Item position entries:
————————

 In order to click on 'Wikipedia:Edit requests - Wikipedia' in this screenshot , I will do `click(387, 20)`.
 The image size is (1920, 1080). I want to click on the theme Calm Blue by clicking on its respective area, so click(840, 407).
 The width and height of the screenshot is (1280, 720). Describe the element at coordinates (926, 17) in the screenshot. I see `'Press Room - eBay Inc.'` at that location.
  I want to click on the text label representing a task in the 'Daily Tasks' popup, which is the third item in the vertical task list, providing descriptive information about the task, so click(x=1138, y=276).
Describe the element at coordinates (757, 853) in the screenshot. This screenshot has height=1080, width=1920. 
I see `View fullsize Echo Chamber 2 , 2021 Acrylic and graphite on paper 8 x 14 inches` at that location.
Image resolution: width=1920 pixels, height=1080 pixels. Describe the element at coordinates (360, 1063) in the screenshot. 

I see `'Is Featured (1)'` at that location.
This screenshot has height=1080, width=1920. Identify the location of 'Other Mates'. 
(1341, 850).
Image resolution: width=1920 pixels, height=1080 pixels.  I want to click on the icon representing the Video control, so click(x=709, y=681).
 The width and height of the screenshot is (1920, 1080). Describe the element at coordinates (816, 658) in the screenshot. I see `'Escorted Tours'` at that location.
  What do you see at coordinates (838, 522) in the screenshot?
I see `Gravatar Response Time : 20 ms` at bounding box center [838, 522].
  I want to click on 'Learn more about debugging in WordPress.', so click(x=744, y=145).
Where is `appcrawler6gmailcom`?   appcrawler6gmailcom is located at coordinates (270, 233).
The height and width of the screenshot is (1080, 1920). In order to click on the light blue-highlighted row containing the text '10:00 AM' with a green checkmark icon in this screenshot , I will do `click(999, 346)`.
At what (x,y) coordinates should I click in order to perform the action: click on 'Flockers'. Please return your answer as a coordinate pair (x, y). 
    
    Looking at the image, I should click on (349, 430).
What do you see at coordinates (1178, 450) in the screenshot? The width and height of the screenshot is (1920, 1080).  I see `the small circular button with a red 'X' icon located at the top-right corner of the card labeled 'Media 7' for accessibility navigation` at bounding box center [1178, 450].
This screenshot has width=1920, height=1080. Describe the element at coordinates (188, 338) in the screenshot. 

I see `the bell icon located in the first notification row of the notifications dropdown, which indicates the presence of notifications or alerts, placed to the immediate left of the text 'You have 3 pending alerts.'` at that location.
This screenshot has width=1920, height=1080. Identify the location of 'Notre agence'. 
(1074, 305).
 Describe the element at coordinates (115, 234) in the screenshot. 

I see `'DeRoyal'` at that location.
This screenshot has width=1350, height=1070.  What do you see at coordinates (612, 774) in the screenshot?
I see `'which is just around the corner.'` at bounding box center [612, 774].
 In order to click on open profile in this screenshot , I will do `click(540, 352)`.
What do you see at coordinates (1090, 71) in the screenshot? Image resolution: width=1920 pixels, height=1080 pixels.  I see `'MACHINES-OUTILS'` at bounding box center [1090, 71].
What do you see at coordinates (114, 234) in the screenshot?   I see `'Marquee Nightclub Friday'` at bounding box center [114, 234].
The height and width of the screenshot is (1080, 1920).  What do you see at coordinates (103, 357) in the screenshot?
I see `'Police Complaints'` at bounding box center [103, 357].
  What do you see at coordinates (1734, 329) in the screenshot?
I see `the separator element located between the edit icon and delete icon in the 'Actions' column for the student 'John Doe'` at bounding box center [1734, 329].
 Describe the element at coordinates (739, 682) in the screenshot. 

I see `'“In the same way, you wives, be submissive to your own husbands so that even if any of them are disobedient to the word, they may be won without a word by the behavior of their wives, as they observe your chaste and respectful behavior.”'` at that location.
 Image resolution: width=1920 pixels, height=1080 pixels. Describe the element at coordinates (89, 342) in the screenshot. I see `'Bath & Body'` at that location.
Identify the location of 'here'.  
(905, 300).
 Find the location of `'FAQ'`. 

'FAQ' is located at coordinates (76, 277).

————————

Task requirements: Copy the material above word for word, starting at the line that contains "coordinates (270, 233)." and ending with the line that contains "The height and width of the screenshot is (1080, 1920). In".

The result:
Where is `appcrawler6gmailcom`?   appcrawler6gmailcom is located at coordinates (270, 233).
The height and width of the screenshot is (1080, 1920). In order to click on the light blue-highlighted row containing the text '10:00 AM' with a green checkmark icon in this screenshot , I will do `click(999, 346)`.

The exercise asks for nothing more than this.